As well as the role of the military and the willingness to create FABs, some think the original SES legislation also needs clarification. There are some signs the EC agrees, and is preparing to use its 2008 review to tighten up the definitions of what FABs should be doing.

In particular, the new rules would ensure FABs were creating cross-border synergies and not operating like "cosy gentlemen's clubs" as one expert puts it. The EC might also need to pick from the different models of each FAB and decide the most suitable for SES.

With the EU committed to a 20% cut in carbon emissions by 2002, there is also the question of the environmental impact of airlines, and how SES could reduce that. This, a highly placed source explains, was not a consideration when the 2004 legislation was drafted.

Another important factor in the progress towards SES is SESAR, the Single European Sky ATM Research programme. This has brought together airlines, manufacturers, ANSPs and other interested parties, including the US FAA, to look at the creation of a next-generation ATC system.

Set up in 2005, SESAR is currently in its definition phase, which is to be completed in 2008. A development phase will then produce a detailed plan for a new ATM system by 2013, to be implemented between then and 2020.

SESAR runs parallel with the other SES initiatives. Unlike the FABs, it will not address the fragmentation of European airspace, yet the work of the FABs presumably must take into account that it will ultimately be SESAR technology and approaches that will put true European single skies into effect.

In theory, the two initiatives should come together in 2013, producing a grand plan that can then be approved by all parties. SESAR seems to be making good progress, announcing the completion of a series of "deliverables" over the past year. But one insider believes the definition phase will be when "the wheels come off the cart". There are also some complaints that equipment providers are too dominant on SESAR and ANSPs don't have a loud enough voice.

PROMPT A — Repeat the Single European Sky passage word for word between "Set up in 2005, SESAR" and "skies into effect.", inclusive.
The listing after this passage is unrelated to it.

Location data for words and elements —
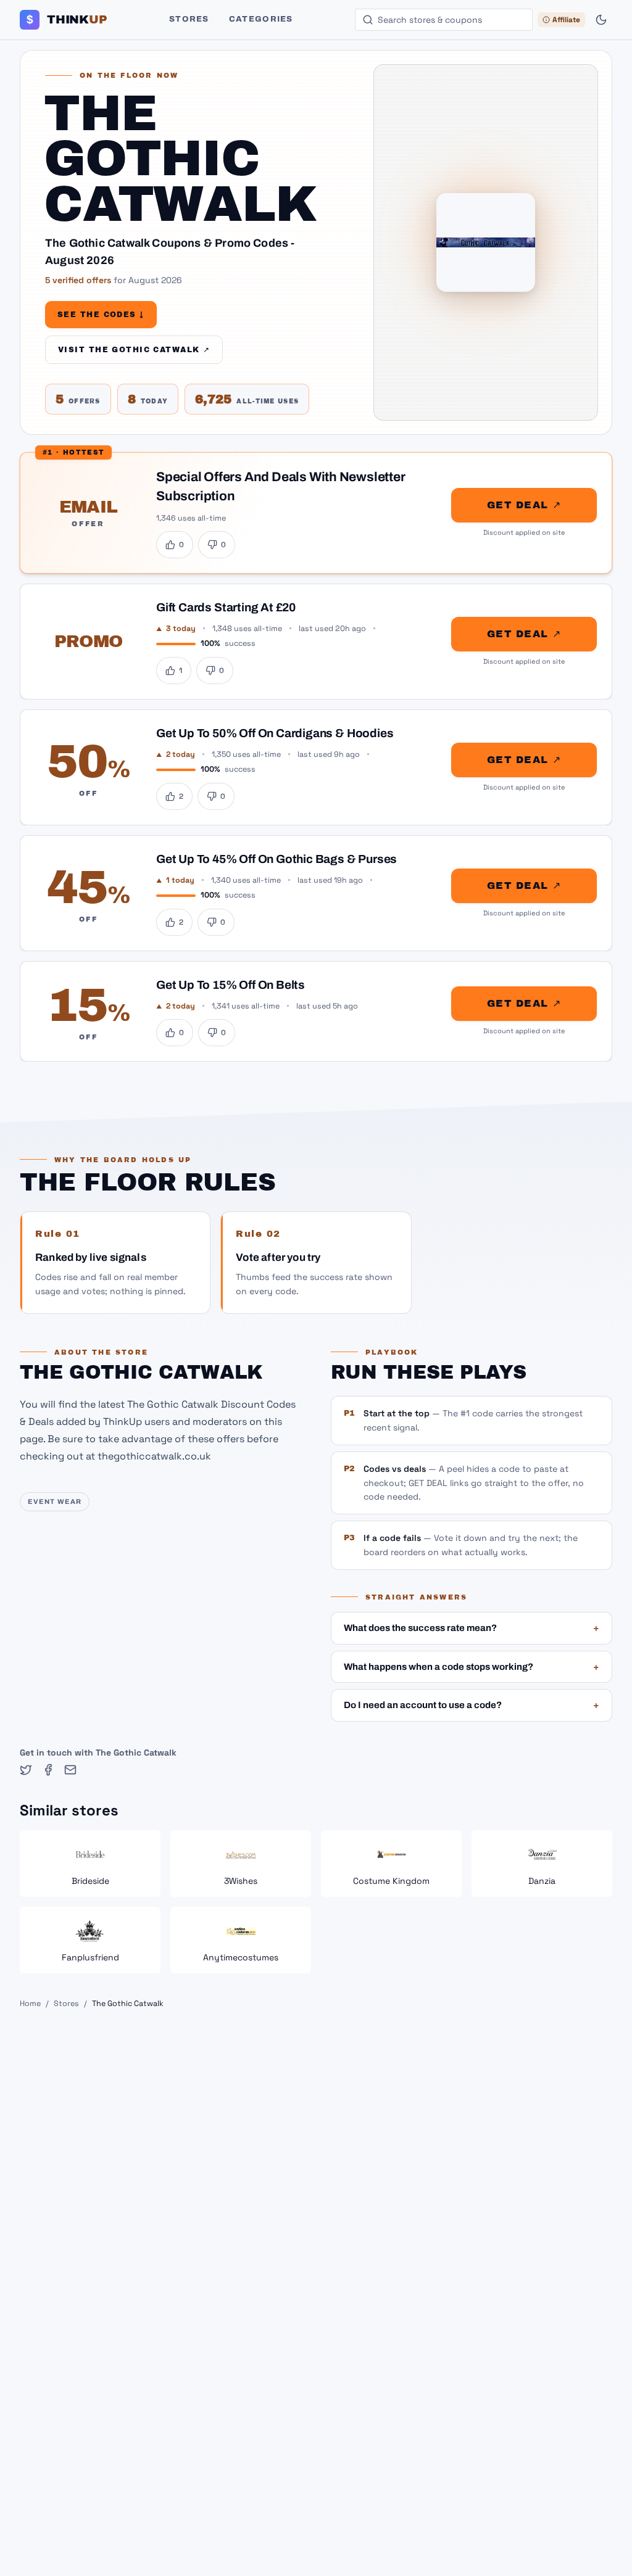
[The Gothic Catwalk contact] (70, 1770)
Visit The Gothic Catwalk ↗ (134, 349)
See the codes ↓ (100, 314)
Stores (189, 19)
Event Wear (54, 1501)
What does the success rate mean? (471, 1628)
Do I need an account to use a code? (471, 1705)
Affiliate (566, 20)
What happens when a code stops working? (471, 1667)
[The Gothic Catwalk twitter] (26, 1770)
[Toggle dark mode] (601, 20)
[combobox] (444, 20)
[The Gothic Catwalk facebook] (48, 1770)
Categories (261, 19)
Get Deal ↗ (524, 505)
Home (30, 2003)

PROMPT B — Reproduce the lines of the listing between the one holding "[The Gothic Catwalk twitter] (26, 1770)" and the end of the listing, inclusive, without any changes.

EXPECTED OUTPUT A —
Set up in 2005, SESAR is currently in its definition phase, which is to be completed in 2008. A development phase will then produce a detailed plan for a new ATM system by 2013, to be implemented between then and 2020.

SESAR runs parallel with the other SES initiatives. Unlike the FABs, it will not address the fragmentation of European airspace, yet the work of the FABs presumably must take into account that it will ultimately be SESAR technology and approaches that will put true European single skies into effect.

EXPECTED OUTPUT B —
[The Gothic Catwalk twitter] (26, 1770)
[Toggle dark mode] (601, 20)
[combobox] (444, 20)
[The Gothic Catwalk facebook] (48, 1770)
Categories (261, 19)
Get Deal ↗ (524, 505)
Home (30, 2003)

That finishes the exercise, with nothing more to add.